Dextranase from Arthrobacter oxydans KQ11: Identi?cation of Key Residues in Catalysis

通过同源比对,对来自海洋氧化节杆菌(Arthrobacter oxydans KQ11)的右旋糖苷酶(记作AoDex)催化域及关键氨基酸进行预测,运用定点突变将AoDex催化域418-QTDGIELYKGSTMKNTFFNANDD-440中的5个氨基酸突变为甘氨酸,获得5种突变型右旋糖苷酶原核表达载体:pColdIII-KQN-Q418G、pColdIII-KQN-D420G、pColdIII-KQN-E423G、pColdIII-KQN-D439G、pColdIII-KQN-D440G,表达产物分别记为Q418GDex、D420GDex、E423GDex、D439GDex、D440GDex。经过发酵表达,Q418GDex、D420GDex、E423GDex、D439GDex几乎没有酶活力。D440GDex酶活力与AoDex一致;所不同的是,D440GDex在25～40℃时的酶活力提高了2～3倍,最适pH值也从AoDex的5.5变为6.5。数据表明,Q418、D420、E423、D439四个氨基酸残基是AoDex催化域中的关键氨基酸。D440突变为甘氨酸对该酶的性质有较大影响,也表明其不是催化域中的广义碱。本研究表明AoDex的催化机制与糖苷酶49家族是一致的,为AoDex的功能改造提供了理论支持。

The catalytic domain and key amino acid residues of dextranase from Arthrobacter oxydans KQ11(AoDex) were predicted by homologous sequence alignment. The mutants Gln418→Gly, Asp420→Gly, Glu423→Gly, Asp439→Gly, and Asp440→Gly were obtained from the catalytic domain 418-QTDGIELYKGSTMKNTFFNANDD-440 by site-directed mutagenesis.

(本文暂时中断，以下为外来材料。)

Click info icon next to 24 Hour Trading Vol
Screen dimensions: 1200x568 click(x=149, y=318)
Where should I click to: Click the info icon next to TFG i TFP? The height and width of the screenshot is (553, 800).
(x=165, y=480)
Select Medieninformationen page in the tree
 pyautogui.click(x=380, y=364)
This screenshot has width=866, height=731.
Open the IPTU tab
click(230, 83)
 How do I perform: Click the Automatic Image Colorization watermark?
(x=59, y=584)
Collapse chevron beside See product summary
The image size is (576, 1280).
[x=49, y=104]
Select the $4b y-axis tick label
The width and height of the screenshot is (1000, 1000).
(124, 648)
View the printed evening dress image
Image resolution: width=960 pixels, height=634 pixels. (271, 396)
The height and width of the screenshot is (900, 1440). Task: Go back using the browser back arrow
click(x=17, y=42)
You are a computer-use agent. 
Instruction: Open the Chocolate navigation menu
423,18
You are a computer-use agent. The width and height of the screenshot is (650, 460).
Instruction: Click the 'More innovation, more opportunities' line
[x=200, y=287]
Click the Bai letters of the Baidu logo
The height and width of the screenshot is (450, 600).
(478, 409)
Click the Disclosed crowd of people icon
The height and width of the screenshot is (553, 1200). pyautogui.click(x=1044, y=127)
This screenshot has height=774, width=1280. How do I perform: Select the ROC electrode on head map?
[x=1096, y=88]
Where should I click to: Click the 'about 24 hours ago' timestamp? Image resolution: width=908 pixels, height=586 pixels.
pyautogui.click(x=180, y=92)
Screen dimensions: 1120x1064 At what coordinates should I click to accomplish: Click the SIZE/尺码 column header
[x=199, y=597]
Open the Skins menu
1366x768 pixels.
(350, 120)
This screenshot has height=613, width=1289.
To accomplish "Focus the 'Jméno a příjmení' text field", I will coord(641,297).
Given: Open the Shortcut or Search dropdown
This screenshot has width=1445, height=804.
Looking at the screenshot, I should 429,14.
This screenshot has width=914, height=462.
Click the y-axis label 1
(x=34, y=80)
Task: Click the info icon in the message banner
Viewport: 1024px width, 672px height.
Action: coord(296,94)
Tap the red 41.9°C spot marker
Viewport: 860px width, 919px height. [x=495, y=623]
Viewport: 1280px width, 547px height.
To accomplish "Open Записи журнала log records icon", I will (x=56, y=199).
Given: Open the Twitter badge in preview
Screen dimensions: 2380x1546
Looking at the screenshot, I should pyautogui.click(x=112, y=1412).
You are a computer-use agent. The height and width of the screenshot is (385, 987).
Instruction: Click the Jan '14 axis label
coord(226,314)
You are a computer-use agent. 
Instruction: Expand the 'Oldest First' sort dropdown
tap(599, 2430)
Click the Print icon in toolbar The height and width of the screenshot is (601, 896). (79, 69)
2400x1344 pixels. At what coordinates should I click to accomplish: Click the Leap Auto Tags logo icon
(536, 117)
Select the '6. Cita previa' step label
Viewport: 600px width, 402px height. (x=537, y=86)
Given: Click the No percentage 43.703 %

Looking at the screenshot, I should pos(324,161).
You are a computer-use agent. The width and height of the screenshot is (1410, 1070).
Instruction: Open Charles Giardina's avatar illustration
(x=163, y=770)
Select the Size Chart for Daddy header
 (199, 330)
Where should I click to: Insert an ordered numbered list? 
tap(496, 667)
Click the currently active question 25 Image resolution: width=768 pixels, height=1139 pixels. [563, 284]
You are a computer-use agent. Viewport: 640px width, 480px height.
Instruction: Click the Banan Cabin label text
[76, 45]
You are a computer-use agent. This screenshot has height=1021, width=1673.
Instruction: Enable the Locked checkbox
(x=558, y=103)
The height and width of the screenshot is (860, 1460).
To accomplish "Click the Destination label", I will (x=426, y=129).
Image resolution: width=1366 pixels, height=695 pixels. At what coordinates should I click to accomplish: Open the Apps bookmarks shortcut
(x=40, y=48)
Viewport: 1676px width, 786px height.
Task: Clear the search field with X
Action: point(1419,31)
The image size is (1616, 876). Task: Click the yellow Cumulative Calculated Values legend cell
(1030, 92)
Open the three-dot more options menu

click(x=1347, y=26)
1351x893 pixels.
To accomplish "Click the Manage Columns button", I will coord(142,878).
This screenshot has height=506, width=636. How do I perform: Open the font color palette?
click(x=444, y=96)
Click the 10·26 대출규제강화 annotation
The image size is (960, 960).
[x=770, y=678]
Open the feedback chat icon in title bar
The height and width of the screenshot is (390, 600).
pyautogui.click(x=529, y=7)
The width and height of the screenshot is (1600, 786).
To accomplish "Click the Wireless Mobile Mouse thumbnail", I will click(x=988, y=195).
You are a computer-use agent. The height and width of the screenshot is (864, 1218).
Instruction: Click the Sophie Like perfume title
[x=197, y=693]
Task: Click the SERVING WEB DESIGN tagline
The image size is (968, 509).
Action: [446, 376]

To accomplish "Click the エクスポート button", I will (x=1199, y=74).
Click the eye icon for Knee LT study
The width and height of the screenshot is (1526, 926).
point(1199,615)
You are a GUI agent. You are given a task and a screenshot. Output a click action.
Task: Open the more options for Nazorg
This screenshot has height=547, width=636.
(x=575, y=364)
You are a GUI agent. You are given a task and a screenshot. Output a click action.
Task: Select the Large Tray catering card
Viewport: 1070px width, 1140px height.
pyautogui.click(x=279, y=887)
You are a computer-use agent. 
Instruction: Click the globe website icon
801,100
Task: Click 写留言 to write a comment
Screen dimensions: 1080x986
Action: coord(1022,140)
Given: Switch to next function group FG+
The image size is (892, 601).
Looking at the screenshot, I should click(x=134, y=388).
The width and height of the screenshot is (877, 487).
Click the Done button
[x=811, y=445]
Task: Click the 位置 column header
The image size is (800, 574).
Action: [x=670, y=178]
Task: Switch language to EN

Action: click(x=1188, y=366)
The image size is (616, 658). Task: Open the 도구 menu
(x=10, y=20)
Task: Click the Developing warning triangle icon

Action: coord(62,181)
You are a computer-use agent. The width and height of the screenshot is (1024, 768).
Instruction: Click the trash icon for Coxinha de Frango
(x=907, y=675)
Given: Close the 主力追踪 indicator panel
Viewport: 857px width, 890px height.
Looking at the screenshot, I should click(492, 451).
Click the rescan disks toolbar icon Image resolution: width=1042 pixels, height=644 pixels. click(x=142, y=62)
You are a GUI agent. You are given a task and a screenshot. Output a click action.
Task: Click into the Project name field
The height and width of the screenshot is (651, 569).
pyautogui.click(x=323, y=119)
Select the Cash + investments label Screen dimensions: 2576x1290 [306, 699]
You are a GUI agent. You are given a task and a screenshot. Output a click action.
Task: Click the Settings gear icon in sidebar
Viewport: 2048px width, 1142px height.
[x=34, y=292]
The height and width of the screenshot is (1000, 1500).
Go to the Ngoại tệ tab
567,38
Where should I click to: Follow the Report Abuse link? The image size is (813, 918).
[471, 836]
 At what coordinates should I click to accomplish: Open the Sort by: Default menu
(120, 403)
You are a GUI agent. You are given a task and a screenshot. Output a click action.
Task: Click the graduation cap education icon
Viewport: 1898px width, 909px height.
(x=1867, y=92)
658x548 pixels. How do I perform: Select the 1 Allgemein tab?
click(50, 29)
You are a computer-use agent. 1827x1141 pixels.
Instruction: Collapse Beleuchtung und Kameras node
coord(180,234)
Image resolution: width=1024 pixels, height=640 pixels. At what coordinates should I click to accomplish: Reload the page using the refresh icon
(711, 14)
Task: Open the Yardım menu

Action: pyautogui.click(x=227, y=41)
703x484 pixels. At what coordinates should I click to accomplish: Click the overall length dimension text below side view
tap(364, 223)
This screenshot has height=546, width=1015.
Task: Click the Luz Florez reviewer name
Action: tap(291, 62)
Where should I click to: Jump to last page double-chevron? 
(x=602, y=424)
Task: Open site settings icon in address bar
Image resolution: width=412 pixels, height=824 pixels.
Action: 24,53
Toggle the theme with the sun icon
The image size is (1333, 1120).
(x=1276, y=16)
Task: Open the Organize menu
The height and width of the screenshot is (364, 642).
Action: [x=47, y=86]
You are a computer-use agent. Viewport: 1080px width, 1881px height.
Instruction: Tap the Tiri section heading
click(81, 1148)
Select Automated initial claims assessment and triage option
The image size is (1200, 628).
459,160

The mutant dextranases Q418 GDex, D420 GDex, E423 GDex, and D439 GDex had almost no enzymatic activity, while D440 GDex had equal enzymatic activity to AoDex. However, at temperatures between 25 and 40 ℃,D440 GDex activity increased by 2–3 folds compared to AoDex activity. The optimum pH for D440 GDex was 6.5 while that for AoDex was 5.5. Q418, D420, E423, D439 were the key amino acid residues in the catalytic domain of AoDex. Mutation of D440 had a great impact on the enzymatic properties, suggesting it to be not the general base of the AoDex catalytic domain. These findings suggest that AoDex and the GH family 49 share a similar catalytic mechanism, which will provide theoretical support for improving the enzymatic properties of AoDex.